- Born: November 19, 1999 (age 26) Madrid, Spain
- Occupation: Actress
- Years active: 2007–present

= Denisse Peña =

Spanish actress (born 1999)

Denisse Peña Molina (born 19 November 1999 in Madrid) is a Spanish actress. She has appeared in the Spanish drama-thriller television series El Internado and the Spanish police drama Servir y proteger.

== Biography ==
Denisse Peña Molina's first acting role was in a Toys "R" Us commercial when she was a child. In subsequent years, she continued to appear in various commercials. However, her first significant role was that of Evelyn Pons in the series El internado, which aired between 2007 and 2010 on the Spanish TV channel Antena 3. Also in 2010, she appeared in the short film 2 metros cuadrados.

In 2014 she played Daniela in the series Bienvenidos al Lolita, also on Antena 3, and appeared in the movie Pancho, el perro millonario, alongside Patricia Conde and Iván Massagué.

In October 2014, she received a best actress award for the short film Nena at Cineculpable, an international film festival in Vila-real. In November 2015, she received another best actress award for the same film at a short film festival in Paracuellos de Jarama.

QUESTIONS ON THE MATERIAL -
• a. Answer these questions from the text on Denisse Peña:
(i) On which channel did El internado air?
(ii) What was her first acting role?
(iii) Where did she receive her November 2015 best actress award?
• b. Using the text on Denisse Peña, explain why her November 2015 best actress award is described as "another" one.
• c. For each statement, say whether it agrees with the text on Denisse Peña, and quote the words that decide it:
(i) Bienvenidos al Lolita aired on a different channel from El internado.
(ii) She appeared in Pancho, el perro millonario alongside Patricia Conde.
(iii) She appeared in the short film 2 metros cuadrados in 2010.

MATERIAL SUPPLIED -

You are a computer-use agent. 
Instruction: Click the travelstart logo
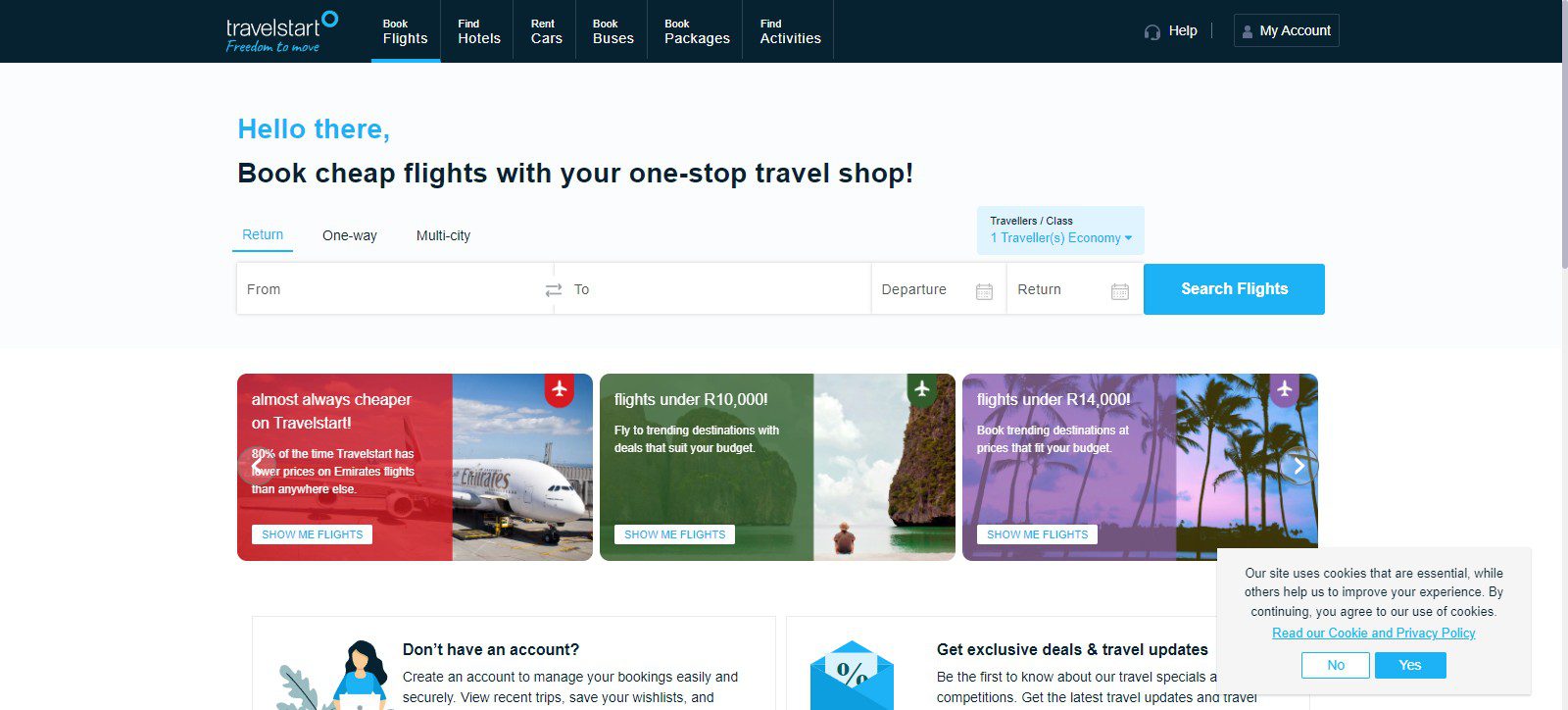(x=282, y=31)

...

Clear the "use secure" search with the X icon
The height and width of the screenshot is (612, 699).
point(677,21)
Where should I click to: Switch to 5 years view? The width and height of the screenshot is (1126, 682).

SOLVED PROBLEMS -
• a.
(i) Antena 3
(ii) A Toys "R" Us commercial, when she was a child
(iii) At a short film festival in Paracuellos de Jarama

• b. She had already won a best actress award for the short film Nena in October 2014 at Cineculpable, an international film festival in Vila-real. The November 2015 award at the Paracuellos de Jarama festival was a second award for the same film.

• c.
(i) No: "also on Antena 3"
(ii) Yes: "alongside Patricia Conde and Iván Massagué"
(iii) Yes: "Also in 2010, she appeared in the short film 2 metros cuadrados."